Mubadalah.id – Pengasuh Pondok Pesantren Mahasina Darul Qur’an wal Hadits, Nyai Hj. Badriyah Fayumi, Lc. MA menjelaskan bahwa meskipun realitasnya kawin anak banyak menyebabkan kemudaratan, tetapi angka kawin anak masih tetap tinggi.
Hal ini disebabkan, karena praktik kawin anak mendapatkan dukungan dari peraturan perundang – undangan, pemahaman keagamaan, dan kultur masyarakat yang ada.
Oleh karena itu, Nyai Badriyah mengajak mari meminimalkan kawin anak tidak cukup hanya dengan melakukan edukasi kepada anak, tapi juga mengubah peraturan negara dan cara pandang orang tua.

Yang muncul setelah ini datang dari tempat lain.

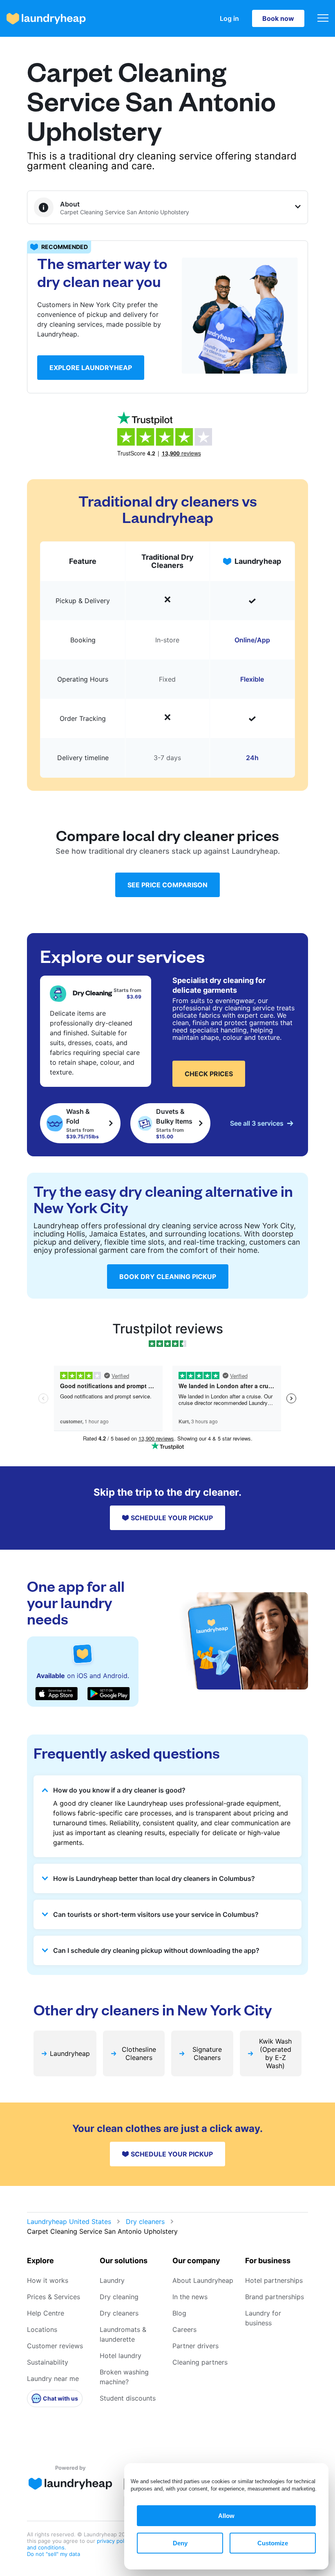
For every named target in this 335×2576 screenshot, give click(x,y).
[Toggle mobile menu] (322, 18)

Perlunya Dukungan Peraturan Pemerintah
Dari sisi peraturan, batas minimal usia menikah di Indonesia untuk perempuan tergolong berbeda dibandingkan negara-negara lain, termasuk yang mayoritas muslim.
Dalam UU Nomor 16 Tahun 2019 tentang Perkawinan, batas minimal usia menikah perempuan dan laki-laki adalah 19 tahun.

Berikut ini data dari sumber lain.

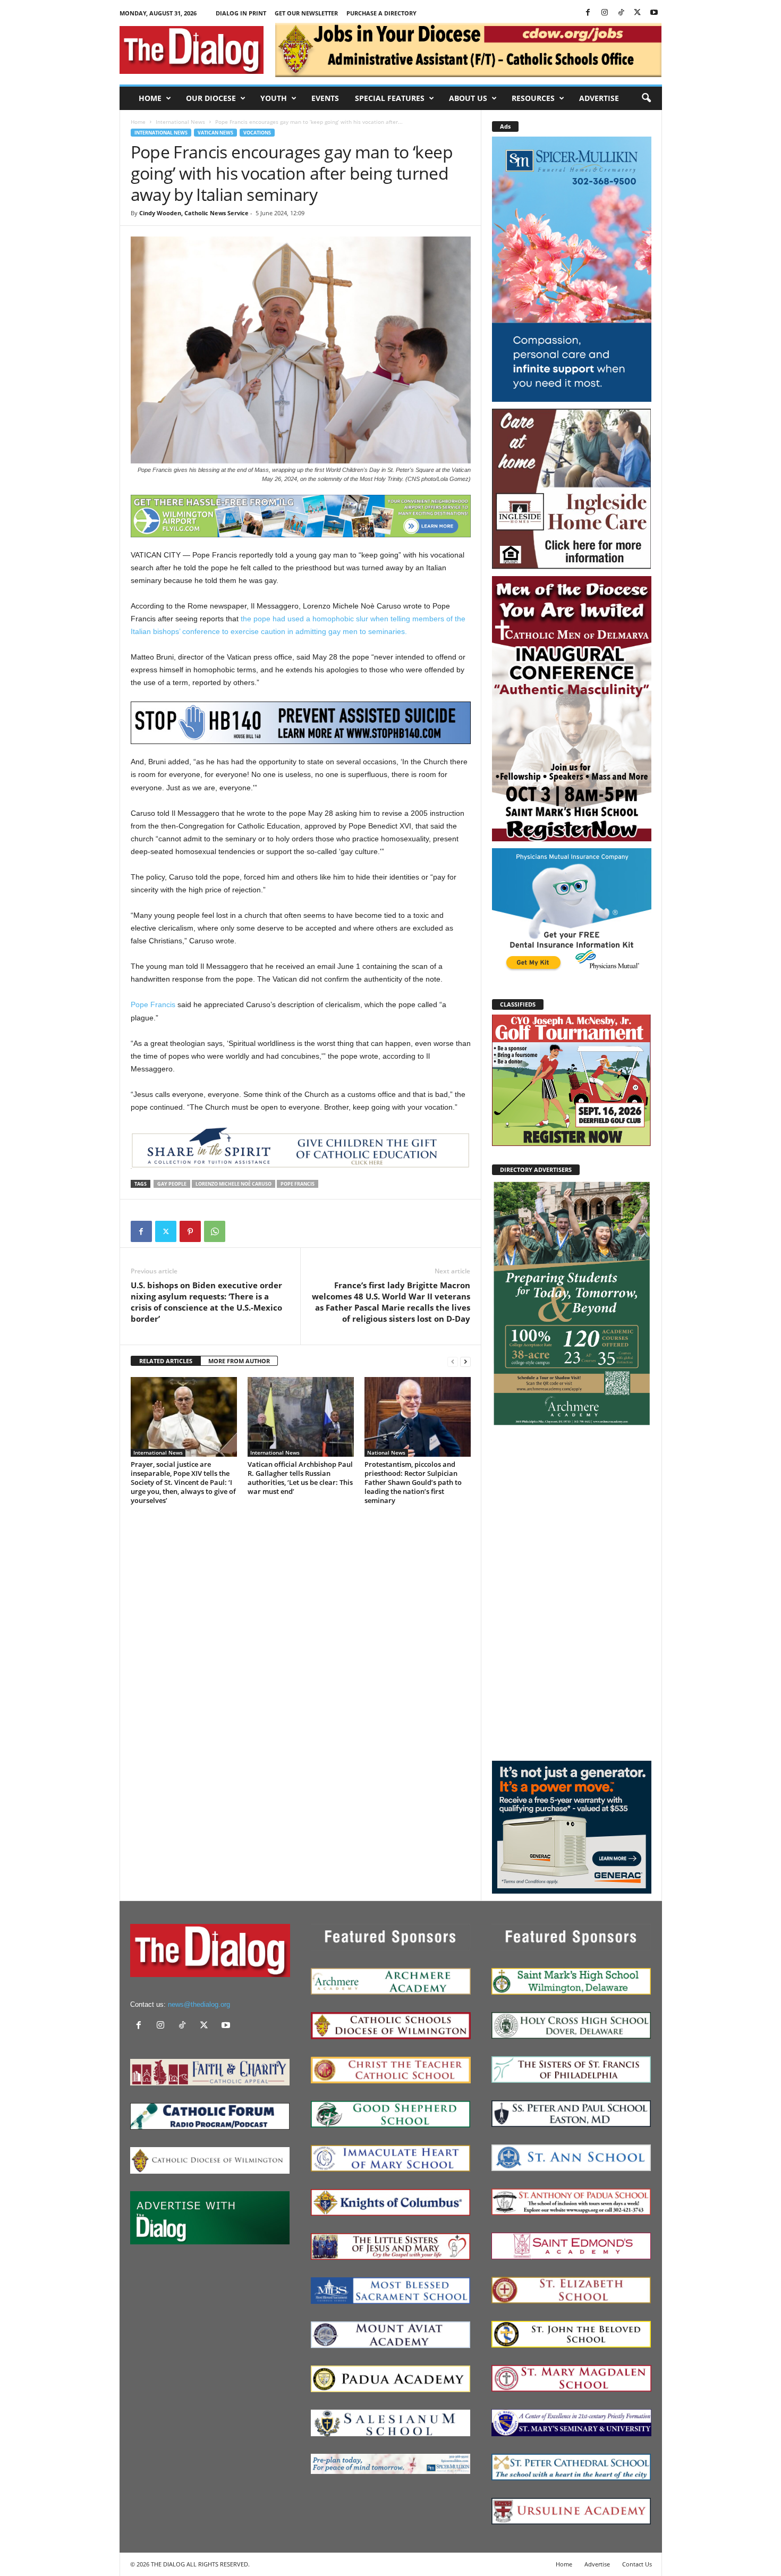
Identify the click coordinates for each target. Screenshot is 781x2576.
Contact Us (637, 2564)
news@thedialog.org (199, 2004)
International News (180, 121)
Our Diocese (211, 98)
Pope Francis (153, 1004)
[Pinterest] (190, 1231)
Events (325, 98)
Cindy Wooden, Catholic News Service (194, 213)
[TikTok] (621, 13)
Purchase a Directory (381, 13)
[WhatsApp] (214, 1231)
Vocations (257, 132)
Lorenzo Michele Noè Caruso (233, 1183)
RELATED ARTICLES (165, 1361)
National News (386, 1452)
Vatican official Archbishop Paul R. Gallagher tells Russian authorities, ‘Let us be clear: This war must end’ (300, 1477)
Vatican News (215, 132)
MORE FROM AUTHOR (239, 1361)
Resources (533, 98)
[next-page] (465, 1361)
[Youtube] (654, 13)
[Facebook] (588, 13)
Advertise (599, 98)
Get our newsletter (306, 13)
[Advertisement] (571, 1592)
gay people (171, 1183)
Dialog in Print (241, 13)
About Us (468, 98)
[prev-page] (452, 1361)
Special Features (390, 98)
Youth (273, 98)
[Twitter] (637, 13)
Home (150, 98)
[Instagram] (604, 13)
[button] (646, 98)
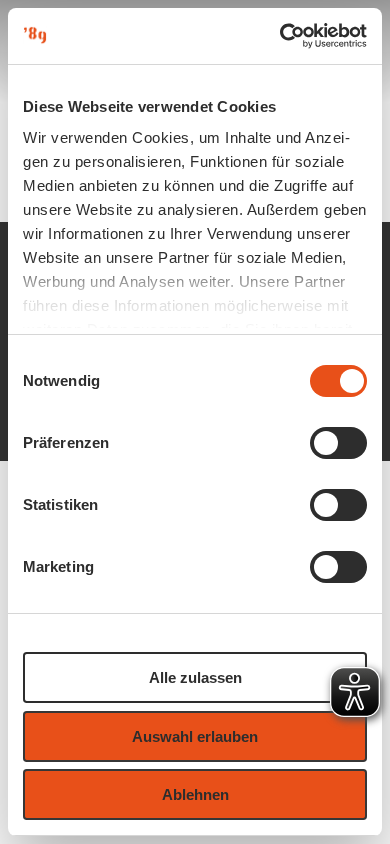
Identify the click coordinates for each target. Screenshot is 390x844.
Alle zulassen (195, 677)
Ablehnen (195, 794)
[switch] (338, 443)
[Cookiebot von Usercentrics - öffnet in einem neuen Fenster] (280, 36)
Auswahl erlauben (195, 736)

Bandingkan dengan UU di Aljazair, Bangladesh, dan Irak yang mematok usia minimal menikah bagi perempuan adalah 18 tahun. Libya bahkan 20 tahun.
Daerah yang merasakan dampak langsung dari kawin anak justru telah lebih dulu mengambil inisiatif.
Misalnya, SE Gubernur NTB yang mendorong usia minimal menikah 21 tahun.
Perda di Gunung Kidul mematok usia minimal perempuan menikah 18 tahun dan Balikpapan 20 tahun.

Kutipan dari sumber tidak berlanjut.